La demande des municipalités pour une certification est bel et bien là, confirme René Villemure, de l'Institut québécois d'éthique appliquée. Ce spécialiste, qui n'a rien à voir avec IGO-9002, a souvent travaillé auprès de villes à titre de conseiller. Il demeure sceptique devant l'idée même de certifier la bonne gouvernance.

«Ce que ces gens-là vont offrir, ça m'est souvent demandé. Depuis des années, des villes, des organisations veulent avoir un "stamp" éthique, un ISO éthique, affirme M. Villemure. Moi, conceptuellement parlant, j'ai un peu de misère avec ça parce que c'est difficile de certifier ces choses-là.»

«L'éthique est affaire de contexte. Ce n'est pas parce que c'est bon pendant l'inspection que c'est bon après, lance-t-il. Disons que je suis sceptique.»

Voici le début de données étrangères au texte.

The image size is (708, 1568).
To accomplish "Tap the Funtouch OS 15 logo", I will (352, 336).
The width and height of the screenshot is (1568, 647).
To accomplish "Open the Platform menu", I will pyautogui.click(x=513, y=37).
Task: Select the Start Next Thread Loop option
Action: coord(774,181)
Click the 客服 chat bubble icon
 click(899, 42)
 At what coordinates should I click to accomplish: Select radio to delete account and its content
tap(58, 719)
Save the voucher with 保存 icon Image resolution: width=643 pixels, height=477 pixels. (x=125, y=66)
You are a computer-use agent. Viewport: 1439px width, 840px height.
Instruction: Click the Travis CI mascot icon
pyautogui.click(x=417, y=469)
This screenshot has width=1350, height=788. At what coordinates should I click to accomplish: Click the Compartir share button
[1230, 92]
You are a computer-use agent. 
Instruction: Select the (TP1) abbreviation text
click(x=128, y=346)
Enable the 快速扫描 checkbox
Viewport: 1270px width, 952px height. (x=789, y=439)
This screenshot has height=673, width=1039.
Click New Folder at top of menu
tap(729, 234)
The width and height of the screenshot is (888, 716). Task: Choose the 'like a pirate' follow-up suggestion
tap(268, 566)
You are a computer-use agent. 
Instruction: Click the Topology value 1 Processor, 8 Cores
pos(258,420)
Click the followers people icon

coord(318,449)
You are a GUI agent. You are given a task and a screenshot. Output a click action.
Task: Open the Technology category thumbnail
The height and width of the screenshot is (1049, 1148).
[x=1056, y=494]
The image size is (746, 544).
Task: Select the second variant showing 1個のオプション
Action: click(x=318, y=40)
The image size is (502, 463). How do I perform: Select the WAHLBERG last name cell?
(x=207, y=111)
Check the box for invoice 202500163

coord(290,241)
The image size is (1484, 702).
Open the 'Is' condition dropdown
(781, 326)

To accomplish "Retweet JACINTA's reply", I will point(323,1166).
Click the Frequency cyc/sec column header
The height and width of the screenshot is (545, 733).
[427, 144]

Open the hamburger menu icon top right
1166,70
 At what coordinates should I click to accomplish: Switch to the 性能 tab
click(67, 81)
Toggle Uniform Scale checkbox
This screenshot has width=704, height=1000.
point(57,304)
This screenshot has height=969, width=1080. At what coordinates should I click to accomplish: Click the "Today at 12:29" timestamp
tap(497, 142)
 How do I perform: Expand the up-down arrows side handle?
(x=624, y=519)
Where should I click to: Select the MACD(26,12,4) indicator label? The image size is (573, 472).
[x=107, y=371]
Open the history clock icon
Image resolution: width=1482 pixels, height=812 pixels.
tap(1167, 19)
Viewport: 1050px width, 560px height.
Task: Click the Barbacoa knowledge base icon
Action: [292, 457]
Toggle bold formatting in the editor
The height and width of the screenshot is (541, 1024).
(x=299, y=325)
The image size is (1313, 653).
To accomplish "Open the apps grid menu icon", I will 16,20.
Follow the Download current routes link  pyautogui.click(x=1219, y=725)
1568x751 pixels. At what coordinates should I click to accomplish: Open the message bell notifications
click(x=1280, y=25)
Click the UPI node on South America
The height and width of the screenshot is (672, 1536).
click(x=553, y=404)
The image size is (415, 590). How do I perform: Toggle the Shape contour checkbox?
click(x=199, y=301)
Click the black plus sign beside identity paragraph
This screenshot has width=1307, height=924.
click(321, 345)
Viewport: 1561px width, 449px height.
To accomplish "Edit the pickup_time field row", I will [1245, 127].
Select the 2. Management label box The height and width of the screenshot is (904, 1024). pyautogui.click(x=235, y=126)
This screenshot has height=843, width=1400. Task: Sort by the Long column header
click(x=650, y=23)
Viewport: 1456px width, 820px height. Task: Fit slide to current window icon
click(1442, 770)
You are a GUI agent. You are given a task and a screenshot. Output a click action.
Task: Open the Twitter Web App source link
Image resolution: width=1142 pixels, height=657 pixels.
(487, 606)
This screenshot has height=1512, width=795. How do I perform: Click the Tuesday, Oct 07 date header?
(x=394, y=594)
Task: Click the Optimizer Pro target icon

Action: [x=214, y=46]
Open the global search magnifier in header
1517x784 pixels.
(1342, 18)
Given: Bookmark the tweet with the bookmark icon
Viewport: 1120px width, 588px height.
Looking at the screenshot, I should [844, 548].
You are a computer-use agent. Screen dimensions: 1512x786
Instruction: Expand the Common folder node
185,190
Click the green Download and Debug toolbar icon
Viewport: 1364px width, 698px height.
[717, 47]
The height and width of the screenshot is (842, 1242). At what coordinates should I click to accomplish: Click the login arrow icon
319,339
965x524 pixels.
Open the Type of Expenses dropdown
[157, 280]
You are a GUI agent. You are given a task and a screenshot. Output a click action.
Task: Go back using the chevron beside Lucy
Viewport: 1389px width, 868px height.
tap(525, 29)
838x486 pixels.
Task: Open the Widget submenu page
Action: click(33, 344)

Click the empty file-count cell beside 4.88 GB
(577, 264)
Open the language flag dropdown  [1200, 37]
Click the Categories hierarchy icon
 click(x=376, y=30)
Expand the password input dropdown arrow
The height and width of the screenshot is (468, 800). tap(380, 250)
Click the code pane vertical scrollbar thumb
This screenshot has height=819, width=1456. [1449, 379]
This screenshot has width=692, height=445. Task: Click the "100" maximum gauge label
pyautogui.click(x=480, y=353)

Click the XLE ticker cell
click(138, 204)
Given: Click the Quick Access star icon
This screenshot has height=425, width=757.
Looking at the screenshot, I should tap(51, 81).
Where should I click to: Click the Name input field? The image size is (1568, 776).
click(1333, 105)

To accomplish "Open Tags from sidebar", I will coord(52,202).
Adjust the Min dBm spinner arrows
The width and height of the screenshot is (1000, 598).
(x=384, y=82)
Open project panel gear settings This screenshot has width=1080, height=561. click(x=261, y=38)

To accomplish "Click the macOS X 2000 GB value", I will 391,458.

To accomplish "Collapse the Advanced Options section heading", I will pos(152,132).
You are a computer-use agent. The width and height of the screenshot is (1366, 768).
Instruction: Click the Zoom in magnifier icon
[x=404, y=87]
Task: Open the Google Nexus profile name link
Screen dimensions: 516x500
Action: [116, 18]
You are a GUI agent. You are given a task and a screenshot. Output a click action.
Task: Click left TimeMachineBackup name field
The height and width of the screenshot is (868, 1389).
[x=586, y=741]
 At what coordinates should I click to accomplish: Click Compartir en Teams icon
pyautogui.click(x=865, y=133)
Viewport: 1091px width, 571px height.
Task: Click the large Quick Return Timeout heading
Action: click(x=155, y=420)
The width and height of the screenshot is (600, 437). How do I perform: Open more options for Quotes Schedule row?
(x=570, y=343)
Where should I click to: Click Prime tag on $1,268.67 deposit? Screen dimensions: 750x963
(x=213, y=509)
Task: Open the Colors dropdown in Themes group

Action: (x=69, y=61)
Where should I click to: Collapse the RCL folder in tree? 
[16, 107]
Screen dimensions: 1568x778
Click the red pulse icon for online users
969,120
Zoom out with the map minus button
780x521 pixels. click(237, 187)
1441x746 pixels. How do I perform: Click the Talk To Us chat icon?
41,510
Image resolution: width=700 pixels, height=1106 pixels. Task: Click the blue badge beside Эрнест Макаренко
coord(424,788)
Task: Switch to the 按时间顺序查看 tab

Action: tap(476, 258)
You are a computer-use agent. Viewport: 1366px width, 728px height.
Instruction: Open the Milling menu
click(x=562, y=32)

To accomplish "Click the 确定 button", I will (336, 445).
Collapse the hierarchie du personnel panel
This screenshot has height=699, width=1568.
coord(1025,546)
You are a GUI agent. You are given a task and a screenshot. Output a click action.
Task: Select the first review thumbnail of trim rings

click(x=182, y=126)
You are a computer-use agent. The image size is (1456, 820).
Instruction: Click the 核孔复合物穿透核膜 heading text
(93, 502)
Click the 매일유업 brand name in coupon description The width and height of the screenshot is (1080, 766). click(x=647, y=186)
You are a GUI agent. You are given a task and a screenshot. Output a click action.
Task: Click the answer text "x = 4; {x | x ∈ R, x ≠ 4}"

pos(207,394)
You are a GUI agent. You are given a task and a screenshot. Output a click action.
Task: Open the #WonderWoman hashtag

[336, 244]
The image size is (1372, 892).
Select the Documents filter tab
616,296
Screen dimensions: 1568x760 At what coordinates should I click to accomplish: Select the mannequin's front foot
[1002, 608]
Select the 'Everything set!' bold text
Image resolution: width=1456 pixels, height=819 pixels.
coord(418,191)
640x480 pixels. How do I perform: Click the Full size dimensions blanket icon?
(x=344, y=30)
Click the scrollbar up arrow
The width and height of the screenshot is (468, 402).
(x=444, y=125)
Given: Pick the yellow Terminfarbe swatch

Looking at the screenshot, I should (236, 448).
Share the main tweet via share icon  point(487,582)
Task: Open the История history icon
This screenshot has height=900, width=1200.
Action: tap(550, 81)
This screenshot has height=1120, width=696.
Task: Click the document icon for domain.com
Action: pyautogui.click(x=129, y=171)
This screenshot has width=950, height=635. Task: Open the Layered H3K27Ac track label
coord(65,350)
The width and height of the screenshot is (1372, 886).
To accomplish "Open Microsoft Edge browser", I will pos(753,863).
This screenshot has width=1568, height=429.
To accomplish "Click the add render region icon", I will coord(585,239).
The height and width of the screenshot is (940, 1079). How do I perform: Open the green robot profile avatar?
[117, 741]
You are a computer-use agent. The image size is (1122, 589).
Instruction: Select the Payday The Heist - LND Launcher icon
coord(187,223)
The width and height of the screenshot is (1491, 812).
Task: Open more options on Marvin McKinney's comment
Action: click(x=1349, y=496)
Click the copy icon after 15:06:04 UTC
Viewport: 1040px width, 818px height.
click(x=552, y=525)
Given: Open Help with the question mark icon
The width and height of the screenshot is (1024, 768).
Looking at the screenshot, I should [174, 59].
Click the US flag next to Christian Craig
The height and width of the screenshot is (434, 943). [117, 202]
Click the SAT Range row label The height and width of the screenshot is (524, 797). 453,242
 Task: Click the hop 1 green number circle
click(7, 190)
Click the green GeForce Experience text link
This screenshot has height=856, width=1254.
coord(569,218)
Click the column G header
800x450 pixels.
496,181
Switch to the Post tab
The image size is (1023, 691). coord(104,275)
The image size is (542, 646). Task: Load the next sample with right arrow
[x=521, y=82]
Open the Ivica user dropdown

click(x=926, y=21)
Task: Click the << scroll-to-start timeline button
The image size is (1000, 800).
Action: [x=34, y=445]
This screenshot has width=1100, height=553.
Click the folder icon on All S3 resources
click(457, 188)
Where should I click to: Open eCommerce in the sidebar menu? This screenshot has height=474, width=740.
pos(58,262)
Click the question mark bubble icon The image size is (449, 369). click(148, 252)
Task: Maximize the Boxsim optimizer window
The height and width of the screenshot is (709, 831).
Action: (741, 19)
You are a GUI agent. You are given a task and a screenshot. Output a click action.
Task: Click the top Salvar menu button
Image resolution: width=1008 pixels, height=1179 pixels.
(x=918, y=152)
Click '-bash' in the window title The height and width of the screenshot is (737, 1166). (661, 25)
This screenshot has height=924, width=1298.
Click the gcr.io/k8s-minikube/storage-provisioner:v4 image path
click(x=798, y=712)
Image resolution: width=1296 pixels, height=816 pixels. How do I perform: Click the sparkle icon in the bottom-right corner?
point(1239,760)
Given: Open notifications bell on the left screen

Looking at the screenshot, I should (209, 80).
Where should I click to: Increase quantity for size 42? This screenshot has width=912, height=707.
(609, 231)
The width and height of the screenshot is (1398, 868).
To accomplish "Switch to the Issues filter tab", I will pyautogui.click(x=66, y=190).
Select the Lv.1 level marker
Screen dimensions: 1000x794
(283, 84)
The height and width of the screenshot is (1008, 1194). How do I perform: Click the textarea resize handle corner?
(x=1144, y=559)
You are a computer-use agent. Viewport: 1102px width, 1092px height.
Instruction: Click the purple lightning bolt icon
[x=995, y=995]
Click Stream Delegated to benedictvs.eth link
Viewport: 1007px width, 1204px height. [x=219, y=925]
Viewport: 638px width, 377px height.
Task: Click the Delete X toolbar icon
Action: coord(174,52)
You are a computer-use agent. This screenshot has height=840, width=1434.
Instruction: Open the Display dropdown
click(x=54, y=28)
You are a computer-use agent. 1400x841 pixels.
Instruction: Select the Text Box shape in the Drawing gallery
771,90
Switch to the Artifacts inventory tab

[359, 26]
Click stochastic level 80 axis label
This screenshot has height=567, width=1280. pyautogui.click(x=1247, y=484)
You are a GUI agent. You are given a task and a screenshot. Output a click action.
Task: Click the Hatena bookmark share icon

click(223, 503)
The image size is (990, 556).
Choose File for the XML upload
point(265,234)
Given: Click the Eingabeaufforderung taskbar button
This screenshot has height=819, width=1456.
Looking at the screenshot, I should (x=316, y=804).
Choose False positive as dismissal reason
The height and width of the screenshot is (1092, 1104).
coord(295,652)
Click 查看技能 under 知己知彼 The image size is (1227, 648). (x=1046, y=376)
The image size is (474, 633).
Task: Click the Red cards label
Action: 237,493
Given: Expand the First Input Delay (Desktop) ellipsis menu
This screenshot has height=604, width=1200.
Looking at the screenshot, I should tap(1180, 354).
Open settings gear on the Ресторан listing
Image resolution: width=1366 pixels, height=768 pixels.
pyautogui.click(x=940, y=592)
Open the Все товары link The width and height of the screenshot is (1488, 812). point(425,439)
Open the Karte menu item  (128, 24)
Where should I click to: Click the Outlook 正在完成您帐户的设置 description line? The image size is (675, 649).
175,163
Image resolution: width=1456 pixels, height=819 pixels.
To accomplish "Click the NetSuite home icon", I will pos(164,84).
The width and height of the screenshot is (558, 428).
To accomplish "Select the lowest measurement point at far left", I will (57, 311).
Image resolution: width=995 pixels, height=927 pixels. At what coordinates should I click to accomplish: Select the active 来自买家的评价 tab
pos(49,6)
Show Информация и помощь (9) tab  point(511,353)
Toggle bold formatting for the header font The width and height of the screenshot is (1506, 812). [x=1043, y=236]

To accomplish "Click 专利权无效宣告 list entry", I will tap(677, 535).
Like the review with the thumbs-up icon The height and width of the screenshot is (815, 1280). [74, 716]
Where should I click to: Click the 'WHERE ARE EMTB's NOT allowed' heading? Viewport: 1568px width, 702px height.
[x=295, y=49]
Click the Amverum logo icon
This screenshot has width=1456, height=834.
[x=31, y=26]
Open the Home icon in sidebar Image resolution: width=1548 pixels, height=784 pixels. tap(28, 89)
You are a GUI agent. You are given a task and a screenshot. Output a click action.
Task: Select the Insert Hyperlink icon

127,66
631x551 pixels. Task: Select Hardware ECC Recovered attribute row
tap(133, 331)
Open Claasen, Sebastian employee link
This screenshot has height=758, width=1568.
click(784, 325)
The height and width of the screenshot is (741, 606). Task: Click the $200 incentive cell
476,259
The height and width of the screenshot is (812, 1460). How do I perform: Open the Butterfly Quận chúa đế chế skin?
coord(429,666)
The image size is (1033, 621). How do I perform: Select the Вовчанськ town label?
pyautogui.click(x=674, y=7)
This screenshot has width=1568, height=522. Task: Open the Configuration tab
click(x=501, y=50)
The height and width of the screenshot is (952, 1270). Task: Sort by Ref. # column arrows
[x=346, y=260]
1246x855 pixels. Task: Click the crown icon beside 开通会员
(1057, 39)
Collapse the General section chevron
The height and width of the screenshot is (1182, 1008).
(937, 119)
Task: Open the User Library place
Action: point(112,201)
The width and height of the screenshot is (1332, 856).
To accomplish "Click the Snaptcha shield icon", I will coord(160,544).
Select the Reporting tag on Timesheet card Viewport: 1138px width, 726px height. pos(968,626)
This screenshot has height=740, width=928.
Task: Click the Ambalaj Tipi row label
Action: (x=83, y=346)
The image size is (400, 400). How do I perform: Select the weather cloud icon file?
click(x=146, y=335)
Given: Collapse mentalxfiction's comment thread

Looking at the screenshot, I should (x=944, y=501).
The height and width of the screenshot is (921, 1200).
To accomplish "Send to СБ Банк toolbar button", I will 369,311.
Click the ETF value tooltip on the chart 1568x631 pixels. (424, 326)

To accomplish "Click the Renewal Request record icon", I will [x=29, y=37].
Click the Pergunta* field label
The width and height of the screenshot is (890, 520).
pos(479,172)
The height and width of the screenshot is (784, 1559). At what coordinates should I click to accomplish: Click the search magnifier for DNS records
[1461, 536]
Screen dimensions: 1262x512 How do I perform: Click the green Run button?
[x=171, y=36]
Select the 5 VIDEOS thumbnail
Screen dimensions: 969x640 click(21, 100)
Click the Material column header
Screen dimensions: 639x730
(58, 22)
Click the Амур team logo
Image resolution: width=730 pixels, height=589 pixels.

Mais Christian Bordeleau assure que sa certification sera sérieuse. Pas question de tourner les coins rond. «La valeur de la certification, c'est sa crédibilité. On va être extrêmement sévères, insiste-t-il. On aime mieux travailler avec quelques municipalités qui ont réellement le désir de surpasser les règles internationales en matière de bonne gouvernance plutôt que de travailler avec plus de municipalités qui seraient moins enthousiastes.»